Instructions for the task: Copy the records word for word, starting at the very beginning and ending with the line that contains "[x=431, y=108]", including that line.

The data:
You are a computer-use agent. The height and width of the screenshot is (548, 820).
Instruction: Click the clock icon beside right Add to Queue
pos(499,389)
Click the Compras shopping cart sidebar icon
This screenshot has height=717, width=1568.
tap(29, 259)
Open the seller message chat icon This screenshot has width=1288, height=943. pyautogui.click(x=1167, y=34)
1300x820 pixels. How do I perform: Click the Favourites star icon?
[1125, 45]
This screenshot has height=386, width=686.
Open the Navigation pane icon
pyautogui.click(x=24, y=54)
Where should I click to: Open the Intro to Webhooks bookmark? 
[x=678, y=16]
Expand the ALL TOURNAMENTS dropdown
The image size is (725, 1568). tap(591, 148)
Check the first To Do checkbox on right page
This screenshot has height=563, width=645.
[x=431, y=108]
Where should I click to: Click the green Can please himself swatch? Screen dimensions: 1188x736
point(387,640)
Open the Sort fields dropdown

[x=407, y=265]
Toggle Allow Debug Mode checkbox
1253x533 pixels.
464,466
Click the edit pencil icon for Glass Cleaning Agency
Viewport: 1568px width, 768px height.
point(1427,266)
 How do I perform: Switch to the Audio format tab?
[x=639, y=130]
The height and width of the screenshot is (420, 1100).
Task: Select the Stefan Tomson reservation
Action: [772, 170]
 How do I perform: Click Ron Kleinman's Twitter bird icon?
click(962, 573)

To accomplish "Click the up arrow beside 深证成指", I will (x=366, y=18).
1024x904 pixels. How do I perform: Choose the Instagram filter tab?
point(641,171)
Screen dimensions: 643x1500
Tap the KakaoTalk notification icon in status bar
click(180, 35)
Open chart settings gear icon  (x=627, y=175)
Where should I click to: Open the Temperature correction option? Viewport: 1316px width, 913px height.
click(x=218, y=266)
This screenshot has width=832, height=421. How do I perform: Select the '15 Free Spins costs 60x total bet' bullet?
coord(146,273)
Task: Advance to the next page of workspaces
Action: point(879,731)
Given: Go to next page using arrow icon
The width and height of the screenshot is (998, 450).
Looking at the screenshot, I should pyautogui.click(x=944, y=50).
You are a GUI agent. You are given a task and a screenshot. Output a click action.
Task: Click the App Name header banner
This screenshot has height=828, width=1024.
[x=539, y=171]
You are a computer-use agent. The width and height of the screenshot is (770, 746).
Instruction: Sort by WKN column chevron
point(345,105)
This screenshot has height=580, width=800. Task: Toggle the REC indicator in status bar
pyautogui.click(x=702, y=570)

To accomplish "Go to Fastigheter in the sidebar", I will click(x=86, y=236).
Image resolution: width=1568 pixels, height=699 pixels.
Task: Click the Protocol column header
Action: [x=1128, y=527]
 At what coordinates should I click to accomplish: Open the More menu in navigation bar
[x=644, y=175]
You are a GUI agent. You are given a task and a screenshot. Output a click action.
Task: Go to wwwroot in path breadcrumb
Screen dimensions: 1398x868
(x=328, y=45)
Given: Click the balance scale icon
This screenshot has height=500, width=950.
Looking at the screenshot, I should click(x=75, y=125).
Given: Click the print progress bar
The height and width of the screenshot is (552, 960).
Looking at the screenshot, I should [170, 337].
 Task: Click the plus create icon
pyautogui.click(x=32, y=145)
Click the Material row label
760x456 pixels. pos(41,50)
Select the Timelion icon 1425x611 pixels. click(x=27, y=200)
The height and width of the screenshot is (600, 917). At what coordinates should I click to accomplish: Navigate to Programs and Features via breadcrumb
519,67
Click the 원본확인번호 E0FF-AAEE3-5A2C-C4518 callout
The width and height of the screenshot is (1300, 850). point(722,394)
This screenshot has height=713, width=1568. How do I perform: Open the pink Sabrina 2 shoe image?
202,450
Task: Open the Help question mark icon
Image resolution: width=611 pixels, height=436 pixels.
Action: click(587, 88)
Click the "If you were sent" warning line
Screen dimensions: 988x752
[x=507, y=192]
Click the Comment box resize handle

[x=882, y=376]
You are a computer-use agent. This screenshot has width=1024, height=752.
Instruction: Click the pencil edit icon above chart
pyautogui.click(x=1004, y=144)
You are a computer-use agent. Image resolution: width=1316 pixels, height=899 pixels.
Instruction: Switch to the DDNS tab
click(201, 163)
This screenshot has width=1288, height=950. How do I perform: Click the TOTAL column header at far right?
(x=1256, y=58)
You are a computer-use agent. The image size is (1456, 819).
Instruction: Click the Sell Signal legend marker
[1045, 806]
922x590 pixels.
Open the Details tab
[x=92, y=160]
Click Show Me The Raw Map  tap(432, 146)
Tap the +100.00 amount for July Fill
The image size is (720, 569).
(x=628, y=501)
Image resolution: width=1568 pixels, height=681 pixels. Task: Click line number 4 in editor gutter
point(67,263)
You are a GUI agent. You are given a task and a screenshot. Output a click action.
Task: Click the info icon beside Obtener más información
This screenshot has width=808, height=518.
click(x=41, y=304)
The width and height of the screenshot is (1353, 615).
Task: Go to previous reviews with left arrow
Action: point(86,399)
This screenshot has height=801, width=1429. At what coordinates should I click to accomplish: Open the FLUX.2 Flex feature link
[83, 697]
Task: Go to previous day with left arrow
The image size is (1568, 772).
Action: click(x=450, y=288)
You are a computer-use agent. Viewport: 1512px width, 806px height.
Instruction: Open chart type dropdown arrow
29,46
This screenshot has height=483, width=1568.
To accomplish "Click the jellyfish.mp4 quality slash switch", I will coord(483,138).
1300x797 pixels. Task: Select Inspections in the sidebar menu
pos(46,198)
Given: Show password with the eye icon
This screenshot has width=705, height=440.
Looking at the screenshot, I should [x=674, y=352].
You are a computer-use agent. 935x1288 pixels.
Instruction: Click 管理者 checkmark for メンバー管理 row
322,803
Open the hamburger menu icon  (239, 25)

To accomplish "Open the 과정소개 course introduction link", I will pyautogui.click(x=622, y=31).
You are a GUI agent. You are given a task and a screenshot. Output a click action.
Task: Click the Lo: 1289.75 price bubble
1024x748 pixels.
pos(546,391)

Response below:
You are a computer-use agent. The height and width of the screenshot is (548, 820).
Instruction: Click the clock icon beside right Add to Queue
pos(499,389)
Click the Compras shopping cart sidebar icon
This screenshot has height=717, width=1568.
tap(29, 259)
Open the seller message chat icon This screenshot has width=1288, height=943. pyautogui.click(x=1167, y=34)
1300x820 pixels. How do I perform: Click the Favourites star icon?
[1125, 45]
This screenshot has height=386, width=686.
Open the Navigation pane icon
pyautogui.click(x=24, y=54)
Where should I click to: Open the Intro to Webhooks bookmark? 
[x=678, y=16]
Expand the ALL TOURNAMENTS dropdown
The image size is (725, 1568). tap(591, 148)
Check the first To Do checkbox on right page
This screenshot has height=563, width=645.
[x=431, y=108]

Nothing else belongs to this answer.